# TEXTE FOURNI:
——————

12/02/2013 03:58 EST | Actualisé 13/04/2013 05:12 EDT

Une série d'attentats visant principalement les forces de sécurité irakiennes, dont un attentat suicide à la voiture piégée à proximité d'une base militaire, ont fait onze morts lundi, ont indiqué mardi des sources médicales et de sécurité.

L'attaque la plus meurtrière s'est déroulée lundi soir dans la principale ville du nord du pays, Mossoul, où l'explosion d'un véhicule rempli d'explosifs, déclenchée par un kamikaze, a tué six soldats et en a blessé sept autres, selon des sources médicales et de sécurité.

L'explosion a eu lieu près d'une base militaire de cette ville située à 350 km au nord de Bagdad.

——————

# Entrées tirées d'une collection:
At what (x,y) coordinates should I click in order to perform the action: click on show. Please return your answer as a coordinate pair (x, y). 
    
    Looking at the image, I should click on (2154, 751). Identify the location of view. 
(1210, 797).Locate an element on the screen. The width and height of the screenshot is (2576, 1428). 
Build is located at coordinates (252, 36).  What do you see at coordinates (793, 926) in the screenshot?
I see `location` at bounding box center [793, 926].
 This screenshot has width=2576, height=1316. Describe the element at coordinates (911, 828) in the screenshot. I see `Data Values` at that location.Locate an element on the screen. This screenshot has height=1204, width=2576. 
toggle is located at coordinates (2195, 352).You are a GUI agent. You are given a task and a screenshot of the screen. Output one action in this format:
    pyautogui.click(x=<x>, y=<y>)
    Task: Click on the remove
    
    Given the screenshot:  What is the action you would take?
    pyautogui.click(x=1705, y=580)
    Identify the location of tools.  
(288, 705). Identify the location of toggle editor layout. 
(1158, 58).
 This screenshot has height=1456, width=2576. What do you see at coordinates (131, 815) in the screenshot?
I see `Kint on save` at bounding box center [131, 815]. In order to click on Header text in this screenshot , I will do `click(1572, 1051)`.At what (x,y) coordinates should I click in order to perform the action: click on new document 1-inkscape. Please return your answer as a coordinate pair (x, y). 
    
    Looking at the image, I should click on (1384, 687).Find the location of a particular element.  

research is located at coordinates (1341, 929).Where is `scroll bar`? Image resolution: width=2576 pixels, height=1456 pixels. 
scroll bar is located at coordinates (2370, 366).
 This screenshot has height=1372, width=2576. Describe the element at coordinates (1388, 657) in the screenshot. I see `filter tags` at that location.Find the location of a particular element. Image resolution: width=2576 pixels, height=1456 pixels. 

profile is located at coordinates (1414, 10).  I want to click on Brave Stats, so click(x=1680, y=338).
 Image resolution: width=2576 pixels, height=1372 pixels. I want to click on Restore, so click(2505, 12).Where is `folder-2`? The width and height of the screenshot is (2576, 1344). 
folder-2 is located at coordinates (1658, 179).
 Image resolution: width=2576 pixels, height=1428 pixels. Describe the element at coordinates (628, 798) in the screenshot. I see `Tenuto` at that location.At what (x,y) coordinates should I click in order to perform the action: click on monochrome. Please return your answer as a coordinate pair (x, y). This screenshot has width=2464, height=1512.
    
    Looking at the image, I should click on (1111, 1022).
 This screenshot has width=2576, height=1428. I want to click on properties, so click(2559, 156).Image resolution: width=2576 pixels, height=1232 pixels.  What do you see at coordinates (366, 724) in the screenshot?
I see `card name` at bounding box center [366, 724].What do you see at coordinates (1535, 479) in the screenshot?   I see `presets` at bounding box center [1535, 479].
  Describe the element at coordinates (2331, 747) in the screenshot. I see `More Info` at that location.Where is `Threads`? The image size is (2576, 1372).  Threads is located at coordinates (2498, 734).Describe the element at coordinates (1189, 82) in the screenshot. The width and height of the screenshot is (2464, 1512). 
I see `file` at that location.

——————

# ACTIVITÉS:
1. Comment résumer en deux phrases la dépêche sur les attentats en Irak ?
2. Pouvez-vous poursuivre la dépêche sur les attentats en Irak à la suite de sa dernière phrase ?

# CORRIGÉ:
1. Une série d'attentats visant surtout les forces de sécurité irakiennes a fait onze morts lundi, selon des sources médicales et de sécurité citées mardi. La plus meurtrière, un attentat suicide à la voiture piégée près d'une base militaire de Mossoul, a tué six soldats et en a blessé sept autres.

2.
Toujours à Mossoul, un agent immobilier, sa femme, et un homme leur rendant visite, garde du corps d'un élu régional, ont tous été tués à coups de couteau au domicile de l'homme d'affaires tard lundi, ont indiqué des responsables.

Le mobile de ces meurtres n'était pas connu dans l'immédiat.

Bien que les violences aient décru en intensité depuis le pic des années 2006 - 2007, Mossoul et la province de Ninive où se trouve la ville font toujours partie des zones les plus violentes du pays, proportionnellement au nombre d'habitants, selon l'organisation Iraq Body Count.

Le même jour, une bombe posée sur le bord de la route dans la ville de Kirkouk a tué un policier, en blessant deux autres.

A Bagdad, quatre explosions et attaques à main armée isolées ont fait un mort et trois blessés.

Aucune organisation n'a revendiqué ces attentats, mais des insurgés sunnites, dans la principale branche locale d'Al-Qaïda, prennent régulièrement pour cible les forces de sécurité et dirigeants, cherchant à déstabiliser le gouvernement et replonger le pays dans la guerre confessionnelle qu'il a connue entre 2005 et 2008.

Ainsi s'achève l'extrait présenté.